Thursday, September 29, 2016

The unforgiving minute: Decideds and undecideds


Last night I heard a woman sitting a few seats down from me say this to the man she was with. For verisimilitude's sake, you have to imagine it delivered in a classic early 1980s Valley Girl-speak, and without the slightest trace of irony:

"I've decided to be less judgmental of women. [Pause.] It's not fair to hold them up to my standard."

My initial impulse, of course, was to grab the man by the arm and shout, "Run away! Run away!"

/But then I realized that he knew perfectly well what he had gotten into; they'd been trading passive-aggressive barbs since the moment he sat down with her. He'd long-since made his choice.

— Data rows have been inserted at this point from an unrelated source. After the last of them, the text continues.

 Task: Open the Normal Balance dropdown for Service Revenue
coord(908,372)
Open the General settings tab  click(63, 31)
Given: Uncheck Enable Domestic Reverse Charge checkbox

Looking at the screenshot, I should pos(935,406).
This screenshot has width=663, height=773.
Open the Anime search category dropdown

I feel much the same way about voters in this election. I've read a number of posts and articles this week mentioning "undecided" voters. I don't believe there are very many of those -- certainly not if the choice is about Trump versus Clinton. Maybe a few dazed or confused Democratic or Republican  voters can still be picked off by third-party candidates, or vice-versa. And a lot of voters -- particularly Trump voters, I suspect, and particularly Trump voters who haven't been in the habit of voting for years -- may be undecided about whether they'll actually cast a ballot at all.

But this year, pretty much anyone who makes it to the voting booth has already made up their mind about who they're voting for, and why.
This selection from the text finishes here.